Especially since many of the past posts state that the choice between silk screening vs. heat transfer depends on the scenario.
Somewhat, but it also depends heavily on the user. When we're trying to play nice with each other we'll talk about different applications, different needs, etc. to avoid a fight. But really, most of us (myself included) would prefer to shoehorn whatever we personally use into every task that comes along

We'd all like to think our own choices are the smartest ones, so we're not particularly objective.
This thread is about two years old, so things have changed a bit. DTG printing has settled in a little.
At this point, I've shed a lot of the fear I had of DTG ousting screenprinting. Eventually, sure. But not soon enough to worry about it.
But I also think DTG has established itself enough to put the hurt on heat press. Dye sublimation is, to a certain extent, a separate industry. It's largely unaffected by these changes. Vinyl is much what it always was (for better or worse). But digital transfers are more obsolete than ever.

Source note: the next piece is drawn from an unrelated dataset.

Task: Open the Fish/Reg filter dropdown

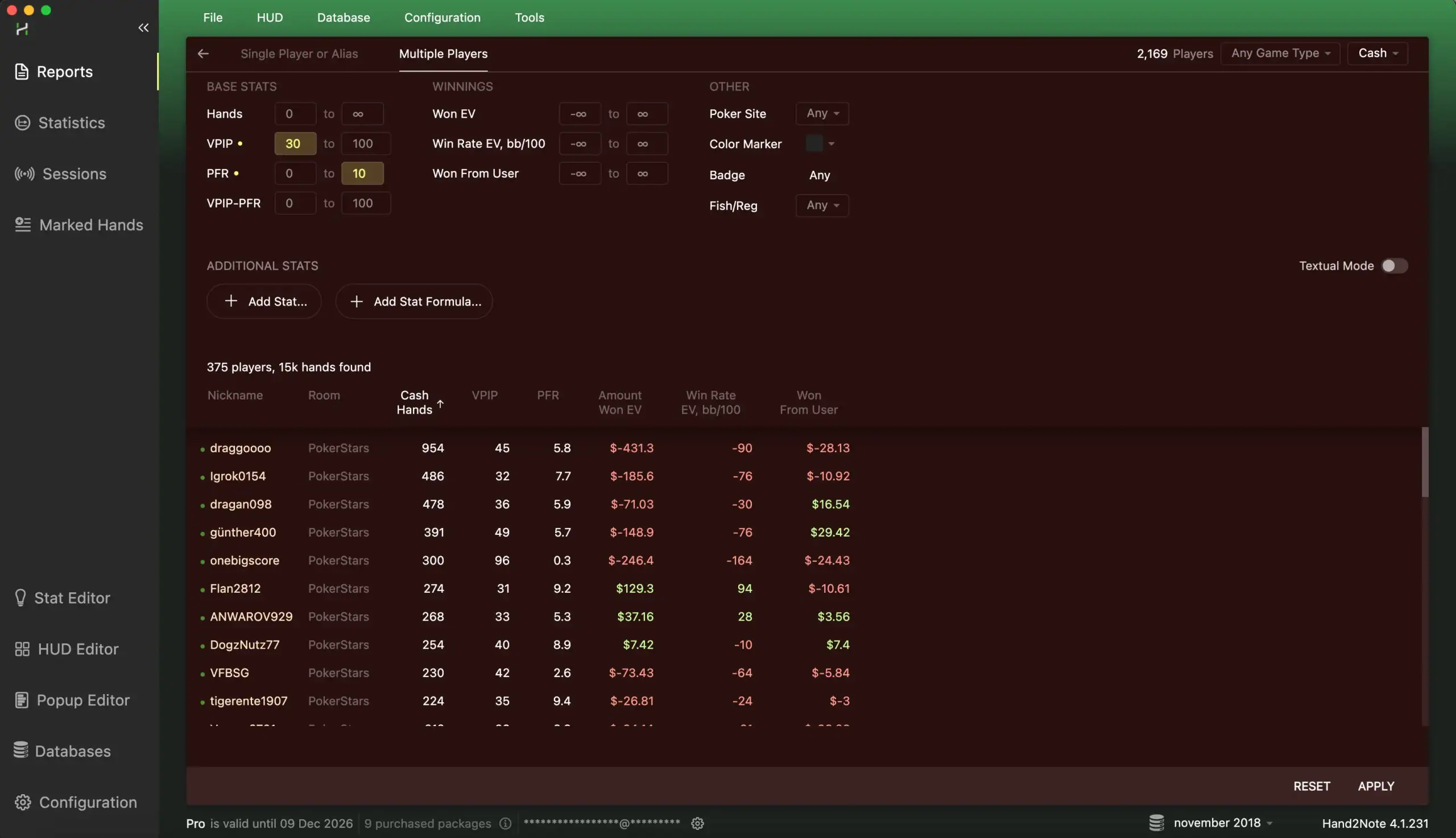Action: pos(821,205)
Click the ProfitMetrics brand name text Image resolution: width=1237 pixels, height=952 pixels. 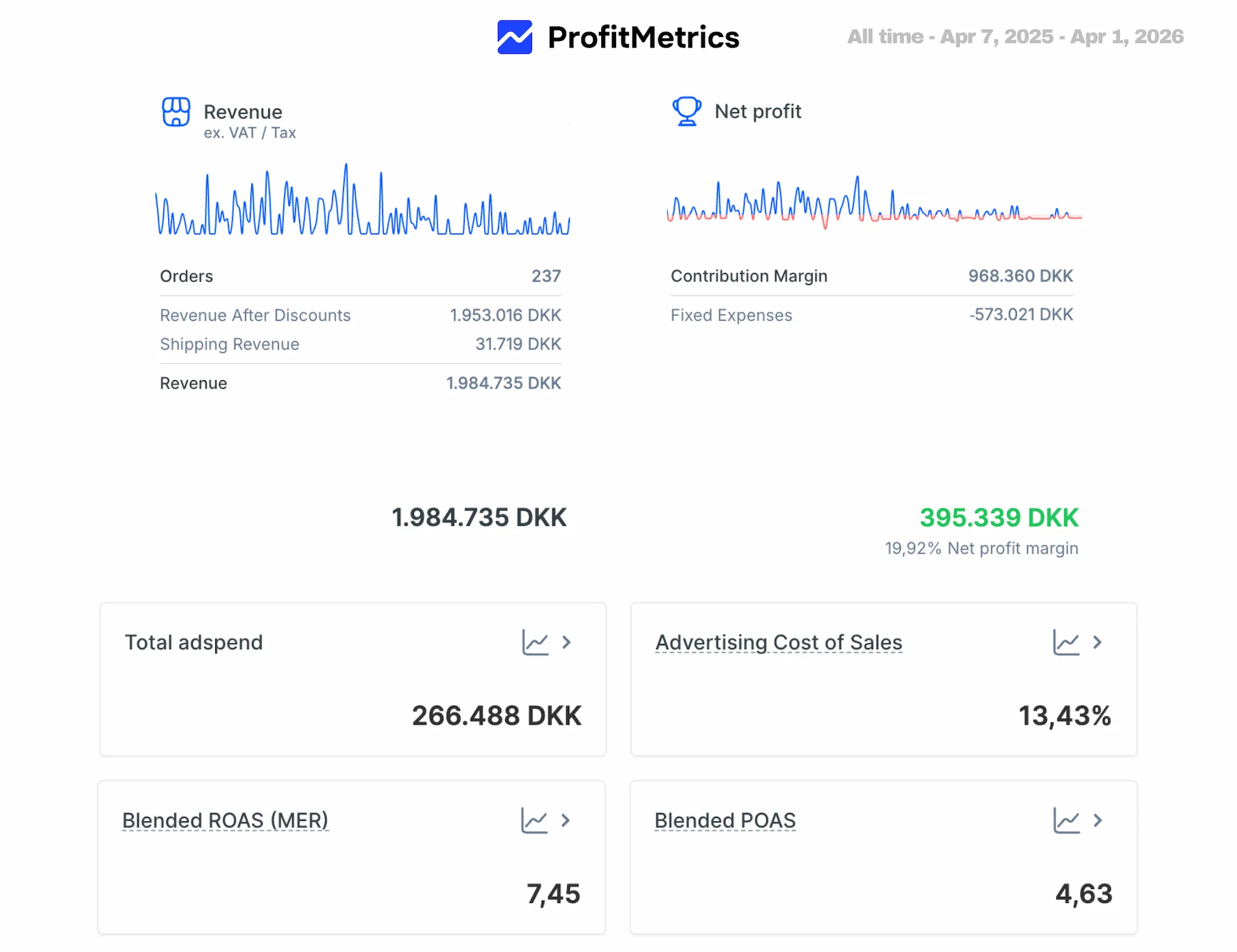[643, 38]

They just don't really make sense. They were always a reluctant "because I can't do anything else" option anyway, so with DTG right there to be taken advantage of, there's simply always a better option.
Small hip restaurant. Would like to sell t-shirts with multi-color logos.
Screenprint a small inventory to have in a storeroom ready for sale. Alternatively, DTG print an even smaller inventory to have in a storeroom ready for sale. Depends how many you expect to sell, and what level of risk you wish to take.
If market research suggests 4-5 sales a day is realistic (for a restaurant, I'm skeptical) then a small screenprinted inventory should be practical.
Dont mind investing some time and elbow greese in doing my own designs and pressing.
With an unrelated business to run you've got (or should have) better things to do than learn to print. It really doesn't make sense in this scenario to do the decorating yourself.
(I would argue that most folks that buy a t-shirt at a restaurant aren't super concerned on quality and are doing more of an impulse buy).
Why
do people buy t-shirts at a restaurant? To commemorate a particularly good meal? Remember a fond holiday trip? Because they're a regular? What do they do with the t-shirt afterwards? Throw it in a drawer and forget about it? Wear it proudly to show they were at Location X?
I don't really understand the impulse, so I'm trying to understand the mindset of the customer.
Of course I wouldn't want to sell something that falls apart with one wash, but I am also not trying to build a brand name, since t-shirts aren't my focus.
You're not trying to build a brand name for your t-shirts, but presumably you are trying to build one for your restaurant. Everything you do under that name reflects on you, and just as you wouldn't serve a shoddy meal, you wouldn't want to serve a shoddy t-shirt. If it has your name on it, you're being judged by it.
Fortunately that's not really a problem. You're direct retailing, which means there isn't a retail middleman wanting a cut. Which means you can afford to produce to (at least) a standard acceptable sort of a quality, and still make a decent profit.
There are plenty of affordable blanks that won't fall apart after a wash (Gildan is popular if you just want something basic), and both DTG and screenprinting will last many washes (longer than the garment itself if done properly is the claim - though manufacturer's own DTG samples often show otherwise).